Senate bill would prevent SBA from becoming direct lender

Sen. Tim Scott introduced a bill to prevent the Small Business Administration from becoming a direct lender Tuesday, the Protecting Access to Credit for Small Businesses Act (S. 3382). The bill would prevent the SBA from directly making loans under the 7(a) program.

“We support all efforts to prevent SBA from becoming a direct lender and thank Sen. Scott for this legislation,” said CUNA President/CEO Jim Nussle. “The current public-private partnership between lenders and the SBA benefits everyone involved, helping foster important relationships between businesses and their community. Turning the SBA into a direct lender would negatively affect these relationships and disrupt the current system at a time when small businesses need access to capital more than ever.”

CUNA wrote Scott in support of the bill Tuesday, noting that SBA’s government guaranteed lending programs epitomize a successful public-private partnership.

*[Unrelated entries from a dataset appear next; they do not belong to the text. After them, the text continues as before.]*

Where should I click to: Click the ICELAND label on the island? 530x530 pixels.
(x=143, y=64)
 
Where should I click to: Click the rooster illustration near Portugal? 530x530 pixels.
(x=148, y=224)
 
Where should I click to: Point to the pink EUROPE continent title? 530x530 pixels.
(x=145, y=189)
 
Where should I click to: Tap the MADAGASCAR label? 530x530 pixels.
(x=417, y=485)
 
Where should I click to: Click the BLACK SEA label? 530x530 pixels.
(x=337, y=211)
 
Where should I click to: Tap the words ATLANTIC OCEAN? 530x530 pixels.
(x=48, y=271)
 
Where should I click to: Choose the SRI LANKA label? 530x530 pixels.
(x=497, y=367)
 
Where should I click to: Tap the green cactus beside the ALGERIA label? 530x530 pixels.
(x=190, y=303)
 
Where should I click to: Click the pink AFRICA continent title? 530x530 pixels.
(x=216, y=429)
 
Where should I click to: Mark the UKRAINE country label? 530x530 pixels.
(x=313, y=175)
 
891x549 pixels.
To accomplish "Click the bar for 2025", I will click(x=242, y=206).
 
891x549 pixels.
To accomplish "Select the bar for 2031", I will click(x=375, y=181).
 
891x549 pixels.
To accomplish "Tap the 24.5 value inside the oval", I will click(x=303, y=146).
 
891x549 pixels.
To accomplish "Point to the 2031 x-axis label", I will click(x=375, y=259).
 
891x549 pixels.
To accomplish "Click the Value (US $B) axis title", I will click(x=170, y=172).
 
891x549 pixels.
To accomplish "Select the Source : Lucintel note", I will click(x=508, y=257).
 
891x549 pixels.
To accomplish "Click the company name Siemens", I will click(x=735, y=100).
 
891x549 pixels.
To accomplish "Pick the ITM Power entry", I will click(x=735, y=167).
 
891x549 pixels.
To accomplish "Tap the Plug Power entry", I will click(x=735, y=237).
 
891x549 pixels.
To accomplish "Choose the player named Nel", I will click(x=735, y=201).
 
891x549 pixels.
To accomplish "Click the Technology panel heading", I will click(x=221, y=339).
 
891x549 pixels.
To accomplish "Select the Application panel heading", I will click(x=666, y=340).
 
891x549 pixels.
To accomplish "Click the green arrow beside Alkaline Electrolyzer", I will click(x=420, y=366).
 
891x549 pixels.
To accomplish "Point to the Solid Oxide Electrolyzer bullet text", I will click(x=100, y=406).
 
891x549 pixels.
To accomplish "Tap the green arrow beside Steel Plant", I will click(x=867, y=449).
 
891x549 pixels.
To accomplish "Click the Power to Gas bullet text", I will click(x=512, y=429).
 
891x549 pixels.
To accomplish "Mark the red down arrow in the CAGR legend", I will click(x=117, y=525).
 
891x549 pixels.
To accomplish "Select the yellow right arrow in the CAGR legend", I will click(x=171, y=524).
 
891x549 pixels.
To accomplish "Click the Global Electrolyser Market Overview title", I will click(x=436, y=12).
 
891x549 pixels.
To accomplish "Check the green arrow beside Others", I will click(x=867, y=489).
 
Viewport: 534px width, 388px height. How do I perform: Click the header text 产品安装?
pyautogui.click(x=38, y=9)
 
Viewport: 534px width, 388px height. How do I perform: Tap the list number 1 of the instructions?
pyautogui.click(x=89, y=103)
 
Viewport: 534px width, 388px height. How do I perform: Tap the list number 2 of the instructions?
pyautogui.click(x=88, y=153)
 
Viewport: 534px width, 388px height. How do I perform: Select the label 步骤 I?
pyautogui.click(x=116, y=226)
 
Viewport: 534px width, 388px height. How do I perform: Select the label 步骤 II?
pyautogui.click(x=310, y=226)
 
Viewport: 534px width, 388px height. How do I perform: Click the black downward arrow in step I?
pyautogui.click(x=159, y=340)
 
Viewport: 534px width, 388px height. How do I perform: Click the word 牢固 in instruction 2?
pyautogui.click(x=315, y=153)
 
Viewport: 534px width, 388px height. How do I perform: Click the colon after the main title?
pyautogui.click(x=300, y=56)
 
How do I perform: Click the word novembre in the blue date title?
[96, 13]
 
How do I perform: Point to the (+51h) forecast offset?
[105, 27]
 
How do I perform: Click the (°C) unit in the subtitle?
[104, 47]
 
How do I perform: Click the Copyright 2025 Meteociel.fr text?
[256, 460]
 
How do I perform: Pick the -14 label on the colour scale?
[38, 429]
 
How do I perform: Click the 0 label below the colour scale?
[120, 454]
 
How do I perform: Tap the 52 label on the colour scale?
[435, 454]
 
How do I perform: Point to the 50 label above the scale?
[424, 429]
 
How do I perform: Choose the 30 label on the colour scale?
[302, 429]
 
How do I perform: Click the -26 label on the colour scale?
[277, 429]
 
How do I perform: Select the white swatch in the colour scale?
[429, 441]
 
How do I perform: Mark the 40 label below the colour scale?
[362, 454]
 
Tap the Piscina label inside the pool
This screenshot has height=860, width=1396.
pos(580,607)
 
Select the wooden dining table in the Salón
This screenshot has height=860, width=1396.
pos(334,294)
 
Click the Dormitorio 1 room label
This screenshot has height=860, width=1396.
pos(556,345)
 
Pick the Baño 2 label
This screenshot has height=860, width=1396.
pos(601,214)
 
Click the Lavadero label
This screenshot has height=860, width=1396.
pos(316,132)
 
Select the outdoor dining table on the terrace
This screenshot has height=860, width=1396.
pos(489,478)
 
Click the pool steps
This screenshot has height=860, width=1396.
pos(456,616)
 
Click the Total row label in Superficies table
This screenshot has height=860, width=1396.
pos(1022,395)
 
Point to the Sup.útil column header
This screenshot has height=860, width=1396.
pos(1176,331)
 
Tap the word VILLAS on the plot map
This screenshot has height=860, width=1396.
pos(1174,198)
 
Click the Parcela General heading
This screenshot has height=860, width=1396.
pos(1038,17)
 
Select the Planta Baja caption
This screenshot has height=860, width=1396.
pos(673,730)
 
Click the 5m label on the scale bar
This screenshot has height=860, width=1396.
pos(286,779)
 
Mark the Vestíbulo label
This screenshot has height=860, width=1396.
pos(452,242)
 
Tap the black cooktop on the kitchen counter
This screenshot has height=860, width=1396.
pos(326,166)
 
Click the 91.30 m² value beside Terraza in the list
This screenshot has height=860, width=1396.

“This public private partnership works as borrowers can obtain loans from financial institutions that they know well and that have vested interests in their borrowers’ success. Furthermore, when working with local lenders, small businesses are likely to benefit from guidance and experience from a lender with a stake in helping the borrowing business succeed,” the letter reads. “By becoming a direct lender to small businesses, the SBA is likely to harm local financial institutions’ relationships with businesses and possibly hamper these businesses from establishing important banking relationships that can only help their business survive and flourish.